> _EXTRACT TO READ_:
►

Learning to fly a plane is not as hard as you might think. At Attitude Aviation we can help you train from a basic Private Pilot license through ATP (Airline Transport Pilot).  All of our aircraft are equipped with state of the art Garmin GTN 650 or 750 radios and many with glass cockpits.

Let Attitude Aviation Train You

Private Pilot

When you’ve flown your computer all you care to, and it’s time to do it for real … Learn to fly! Get your Private Pilot’s License at Attitude Aviation!


Be careful when comparing flight schools. We’ll never tell you to totally ignore prices on anything, but price should not be the determining factor when you are looking for a flight school. Learning to fly isn’t like learning golf or tennis. When you learn to fly, you are learning a skill which will allow you to fly yourself, your friends, and your loved ones safely. Choose your training provider carefully. Flight training is not the place to economize.

Prices can be hard to compare. Most people take more than the minimum 40 hours to get their license. The total price is usually somewhere between $8,000 and $12,000, depending mostly on which aircraft you choose to train in and, honestly, how much effort you put into your training.

Realistically, most people take 50 to 60 hours for training, checkride preparation, refresher training, or just having fun. Also, you might choose to train in a higher priced aircraft or with an instructor whose credentials justify a higher instructor fee. We operate on a “pay-as-you-fly” basis, so the costs can be spread out over several months or more to lessen the impact on your budget.

Remember though, safety and quality of instruction should be the major players in your deliberations on which school to choose. You are learning a skill which will keep you and passengers safe. Do not economize on your training. Visit each school under consideration, check out the condition of their aircraft and facilities, talk to the management and the instructors, then make up your mind. Visit Attitude last. You’ll see the difference.

Private Pilot Instruction Aircraft

You should train in the type of aircraft you will usually fly later. Our instructors set their own rates, but they’re generally $70-80 per hour for ground and flight instruction. The price depends on the experience and qualifications of the instructor you choose. By the way, you’ll find the experience level high at Attitude, regardless of the instructor you choose. Also, our instructor force is very stable, without a lot of staff turnover, so you’ll probably fly with only one or two instructors during your training. That’s a good thing.


The FAA requires a written test, a practical test (a check ride) and a minimum of 40 hours flying training: 20 hours Dual (with an instructor), 10 hours Solo and 10 hours which may be Dual or Solo. Most students take more than that, however, so the national average is 50-60 hours. In that time, you’ll develop basic flying skills, including how to takeoff and land and maneuver your aircraft, how to fly at night, navigate cross country, and even fly in the clouds. If you train with us at Attitude, you’ll also have the opportunity to receive emergency maneuver training, spin proofing and basic aerobatics in aircraft most schools don’t even have available. And, by the way, you’ll have fun!

◄

> _PROVIDED DATA_:
►

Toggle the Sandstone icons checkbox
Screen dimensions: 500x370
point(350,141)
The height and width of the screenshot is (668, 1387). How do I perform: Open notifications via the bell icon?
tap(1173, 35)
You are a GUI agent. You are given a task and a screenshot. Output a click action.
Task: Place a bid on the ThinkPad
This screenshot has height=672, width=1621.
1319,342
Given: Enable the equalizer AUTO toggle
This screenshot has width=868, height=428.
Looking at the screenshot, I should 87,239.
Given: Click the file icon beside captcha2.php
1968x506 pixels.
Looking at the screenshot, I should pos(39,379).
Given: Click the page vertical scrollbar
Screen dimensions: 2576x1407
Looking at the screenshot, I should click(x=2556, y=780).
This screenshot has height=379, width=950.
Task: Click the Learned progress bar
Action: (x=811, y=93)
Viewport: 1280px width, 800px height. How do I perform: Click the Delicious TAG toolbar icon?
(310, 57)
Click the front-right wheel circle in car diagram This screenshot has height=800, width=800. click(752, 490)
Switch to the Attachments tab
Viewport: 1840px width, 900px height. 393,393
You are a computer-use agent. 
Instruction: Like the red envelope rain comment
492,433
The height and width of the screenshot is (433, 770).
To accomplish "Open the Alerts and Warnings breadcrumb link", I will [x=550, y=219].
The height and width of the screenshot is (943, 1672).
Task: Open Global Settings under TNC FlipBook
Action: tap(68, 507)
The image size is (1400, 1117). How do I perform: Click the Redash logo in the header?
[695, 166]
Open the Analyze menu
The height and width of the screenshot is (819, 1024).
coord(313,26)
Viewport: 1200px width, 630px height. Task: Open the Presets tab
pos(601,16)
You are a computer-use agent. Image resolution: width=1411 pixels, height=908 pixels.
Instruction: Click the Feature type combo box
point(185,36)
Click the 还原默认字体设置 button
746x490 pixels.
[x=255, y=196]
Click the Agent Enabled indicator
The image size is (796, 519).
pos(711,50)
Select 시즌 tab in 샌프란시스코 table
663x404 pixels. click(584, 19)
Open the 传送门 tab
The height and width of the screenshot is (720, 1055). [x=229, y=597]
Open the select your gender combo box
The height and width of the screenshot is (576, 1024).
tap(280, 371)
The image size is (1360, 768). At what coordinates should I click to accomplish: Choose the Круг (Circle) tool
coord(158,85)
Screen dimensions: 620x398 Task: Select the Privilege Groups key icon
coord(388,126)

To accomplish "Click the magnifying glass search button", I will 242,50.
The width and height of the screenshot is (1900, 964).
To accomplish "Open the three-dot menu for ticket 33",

◄

> _WRITTEN TASKS_:
1 – According to the flight school page, why can students spread the cost of their training over several months or more?
2 – List the three things the FAA requires for a Private Pilot license, as stated on the flight school page.
3 – Pick up the flight school page after its final sentence and continue it in the same voice.
The lines that accompany the flight school page are unrelated to it.

> _THE RESPONSES_:
1 – The school operates on a "pay-as-you-fly" basis. Because of this, students pay as they fly, and the costs can be spread out over several months or more to lessen the impact on their budget.

2 –
- A written test
- A practical test (a check ride)
- A minimum of 40 hours of flying training: 20 hours dual (with an instructor), 10 hours solo, and 10 hours that may be dual or solo

3 –
Private Pilot Ground School

Our Private Pilot Ground School is a fantastic bargain.  It’s a terrific and efficient way to get the academics you need to prepare for your written test and practical test. It’s 15 weeks long, one night a week, generally two hours per night. The class meets on Wednesdays at 6:30 p.m. This is not a quickie, how-to-pass-the-test course. We want you to really learn the material; you’ll be a better pilot for the experience.

Attitude’s Private Pilot Ground School is very different from those at other flight schools. First of all, once you pay your tuition, you’re a class member forever. You may attend the Attitude classes for as long as you like, repeating any or all classes as many times as you like, and you’ll always be welcome back for refresher training at no additional cost. Also, we have structured the training into discrete blocks. Each class is self-contained and has no prerequisites, so you can join the class at any point in the course and not feel left behind. The schedule of classes and the subjects covered in each class are published, so if you miss a class (who doesn’t?) you’ll know exactly what you missed, and you may pick it up on the next rotation.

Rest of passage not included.